> _Série d'exercices_:
A. Répondez aux questions suivantes en vous appuyant sur l'entretien avec Rajaâ Cherkaoui El Moursli.
(i) Pour quelle région la fondation L'Oréal et l'Unesco l'ont-elles désignée ?
(ii) Dans quelles filières les femmes marocaines sont-elles très compétentes, selon elle ?
(iii) Dans quelle proportion sont-elles les premières de la classe dans ces filières ?
B. Poursuivez l'entretien avec Rajaâ Cherkaoui El Moursli à partir de sa dernière phrase.

15 Avril 2015 À 18:03
Le Matin : Vous venez de recevoir le prix L’Oréal -Unesco pour les Femmes et la Science, devenant ainsi la première Marocaine à remporter un tel prix. Que représente pour vous cette consécration ?Rajaâ Cherkaoui El Moursli : J’ai été désignée par la fondation L’Oréal et l’Unesco pour la région de l’Afrique et les États arabes. Cela représente pour moi une grande fierté et une reconnaissance des efforts des chercheuses marocaines qui sont dans l’ombre. Au Maroc, les femmes sont très compétentes en biologie et en médecine. Elles sont dans ces filières, les premières de la classe à 60%. Nous avons des chercheuses très brillantes, mais malheureusement elles ne vont pas très loin, car ce secteur reste très marginalisé au Maroc. Ce prix me permettra donc de faire passer des messages qui me tiennent à cœur et d’être un exemple pour les femmes marocaines scientifiques.

> _Enregistrements_:

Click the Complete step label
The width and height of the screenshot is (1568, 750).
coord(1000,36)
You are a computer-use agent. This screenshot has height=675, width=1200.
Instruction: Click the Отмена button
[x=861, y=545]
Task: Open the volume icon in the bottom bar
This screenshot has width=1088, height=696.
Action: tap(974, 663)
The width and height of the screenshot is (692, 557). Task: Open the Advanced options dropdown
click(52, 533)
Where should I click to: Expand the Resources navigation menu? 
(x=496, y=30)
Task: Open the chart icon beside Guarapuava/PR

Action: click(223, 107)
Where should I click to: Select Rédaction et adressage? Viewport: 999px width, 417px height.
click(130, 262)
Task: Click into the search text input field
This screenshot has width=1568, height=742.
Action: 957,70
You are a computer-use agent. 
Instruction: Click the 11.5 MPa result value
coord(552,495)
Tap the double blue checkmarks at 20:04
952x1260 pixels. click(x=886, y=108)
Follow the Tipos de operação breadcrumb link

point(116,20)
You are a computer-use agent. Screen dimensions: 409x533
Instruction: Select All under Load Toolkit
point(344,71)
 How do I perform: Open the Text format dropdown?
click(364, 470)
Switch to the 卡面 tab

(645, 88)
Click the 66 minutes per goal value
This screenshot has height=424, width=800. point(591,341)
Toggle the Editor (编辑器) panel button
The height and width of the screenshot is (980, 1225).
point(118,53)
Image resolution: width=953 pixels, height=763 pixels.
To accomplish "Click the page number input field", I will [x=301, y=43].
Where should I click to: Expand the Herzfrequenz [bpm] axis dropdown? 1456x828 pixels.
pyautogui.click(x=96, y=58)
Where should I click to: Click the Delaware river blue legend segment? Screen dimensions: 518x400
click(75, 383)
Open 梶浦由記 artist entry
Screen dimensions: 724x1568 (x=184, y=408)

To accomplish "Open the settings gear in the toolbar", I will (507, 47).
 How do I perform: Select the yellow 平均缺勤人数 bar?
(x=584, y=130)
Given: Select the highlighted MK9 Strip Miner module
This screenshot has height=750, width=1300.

> _Réponses numérotées_:
A.
(i) La région de l'Afrique et des États arabes.
(ii) En biologie et en médecine.
(iii) À 60 %.

B.
Pourriez-vous revenir sur la découverte grâce à laquelle vous avez été consacrée, à savoir le «boson de Higgs» ?J’ai collaboré dans le cadre d’un projet mondial, basé à Genève, dans le domaine de la recherche fondamentale. On était près de 3.000 physiciens issus de 38 pays. Le Maroc a été le premier pays arabe et africain à participer à cette recherche en 1996 et nous avons – moi et deux autres chercheurs marocains – participé à la fabrication d’un sous-détecteur dans le cadre du projet Atlas avec des chercheurs français et suédois. Nous avons ainsi contribué à la construction, la simulation, aux essais et au lancement du calorimètre électromagnétique, l’un des sous-détecteurs de l’expérience Atlas. Ce travail a joué un rôle important dans la confirmation de l’existence du «boson de Higgs». Ce dernier, pour rappel, a été annoncé en 1964, mais c’est qu’en 2012 que nous avons prouvé la véracité de ce modèle d’une manière physique. Un modèle qui revient sur la création de l’univers et tente de percer les mystères du Big Bang.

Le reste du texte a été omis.